L Desayunaba huevos a la mexicana mientras charlaba con un pintor. Ambos convivían con la vida de una manera extraña para ciudades de provincia como ésta. Aunque de ella se decían cosas como que “Cantinflas” había estado por allá en días de desgracia que todo mundo recuerda siempre y cada agosto: se recuerdan las casonas viejas derruidas y los escombros enagüetados; se recuerda el lodo siendo expulsado con vehemencia por los vecinos como inquilino que no paga la renta a tiempo; recuerdan al vecino o al ahijado, pálido e hipotérmico, soldado a algún poste de teléfono, su único refugio durante días y noches enteras mientras “bajaba” el agua; se recuerda el metro y medio -o más, en algunas partes- que ascendió el nivel del agua. Se recuerda, sí, la inundación del 73. Se dice que un presidente de la República nació allí, que los visitó sólo una ocasión, o dos, cuando hacía campaña, cuando, de rebote, y bajo los míticos secretos del México noventero, el candidato oficial había sido masacrado meses atrás en el norte del país. Decían que aún se escuchaban pájaros por las mañanas, que las preocupaciones de ese sitio eran vagamente reconocibles frente a las de ciudades grandes, ominosamente angustiantes como el DF o Monterrey. También se decía que ahí, en ese sitio existía el Rimbaud de por acá, se llamó José Ramírez y lo afirmaba tajantemente Roberto Bolaño, el cuentista.

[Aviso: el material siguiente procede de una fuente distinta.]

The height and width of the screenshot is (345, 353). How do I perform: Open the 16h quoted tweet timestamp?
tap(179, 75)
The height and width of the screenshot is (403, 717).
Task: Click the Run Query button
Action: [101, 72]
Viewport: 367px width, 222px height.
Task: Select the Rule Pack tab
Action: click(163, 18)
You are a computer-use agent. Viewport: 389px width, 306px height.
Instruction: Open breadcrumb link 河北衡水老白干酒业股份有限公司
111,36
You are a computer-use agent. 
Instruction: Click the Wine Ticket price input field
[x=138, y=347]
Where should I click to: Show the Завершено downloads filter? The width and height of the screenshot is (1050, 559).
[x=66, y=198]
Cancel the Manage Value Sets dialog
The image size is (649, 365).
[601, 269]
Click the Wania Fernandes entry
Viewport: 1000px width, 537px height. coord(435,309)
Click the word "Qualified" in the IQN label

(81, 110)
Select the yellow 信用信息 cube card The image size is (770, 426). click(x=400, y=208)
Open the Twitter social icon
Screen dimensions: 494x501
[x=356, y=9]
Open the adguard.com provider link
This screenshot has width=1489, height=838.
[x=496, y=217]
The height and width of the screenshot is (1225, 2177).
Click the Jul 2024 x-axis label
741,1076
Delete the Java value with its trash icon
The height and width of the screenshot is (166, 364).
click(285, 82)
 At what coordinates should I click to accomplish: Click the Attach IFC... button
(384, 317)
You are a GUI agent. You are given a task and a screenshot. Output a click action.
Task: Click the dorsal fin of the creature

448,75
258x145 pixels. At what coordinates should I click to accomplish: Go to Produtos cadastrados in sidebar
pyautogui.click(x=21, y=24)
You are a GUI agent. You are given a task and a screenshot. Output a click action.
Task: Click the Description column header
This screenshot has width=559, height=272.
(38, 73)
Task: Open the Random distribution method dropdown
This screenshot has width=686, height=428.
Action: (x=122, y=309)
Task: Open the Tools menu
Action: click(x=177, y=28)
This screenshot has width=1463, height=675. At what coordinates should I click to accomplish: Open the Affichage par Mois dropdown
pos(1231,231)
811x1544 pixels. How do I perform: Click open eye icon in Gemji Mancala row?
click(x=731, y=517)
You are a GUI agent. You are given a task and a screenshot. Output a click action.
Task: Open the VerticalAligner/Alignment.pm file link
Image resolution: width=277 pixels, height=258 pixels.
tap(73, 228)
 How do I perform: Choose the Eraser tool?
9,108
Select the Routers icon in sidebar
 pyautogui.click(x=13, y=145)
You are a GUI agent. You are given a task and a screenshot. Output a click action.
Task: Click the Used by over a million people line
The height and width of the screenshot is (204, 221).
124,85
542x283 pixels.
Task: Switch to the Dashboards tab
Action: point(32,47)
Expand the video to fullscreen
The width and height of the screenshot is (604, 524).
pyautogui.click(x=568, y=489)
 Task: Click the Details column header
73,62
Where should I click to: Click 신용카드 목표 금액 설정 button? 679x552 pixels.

            El pintor más parecería un pintor. Los sueños que contaba eran insólitas estampas coloridas. Por esos tiempos fue cuando el chile serrano le inspiró respeto. Había sido como quemarse probando tocar la flama con las yemas de los dedos. Quedó escaldado para siempre. Sentados en el piso, charlando sin cesar, con los platos de hotel y las tortillas recalentadas y el café con leche en vaso de vidrio y la cabeza y las orejas calientes, consumían pausadamente el tiempo infantil de aquellos años ochenteros en los que el sol parecía quemar menos, las azoteas eran sitios altos en ciudades chaparras. Y todo era un mural: los cables, los pájaros, la línea de urbanos esperando gente, la gente, el trajín, los perros, el ritmo de los trapeadores paseando por el lobby del hotel Versalles, las camareras que tendían camas, las lavadoras y el centrifugado, el pecado de ese pasado en el que ellos almorzaban los sueños de la noche anterior. Era el centro de una ciudad donde las mañanas solían ser mágicas, donde todavía había pájaros.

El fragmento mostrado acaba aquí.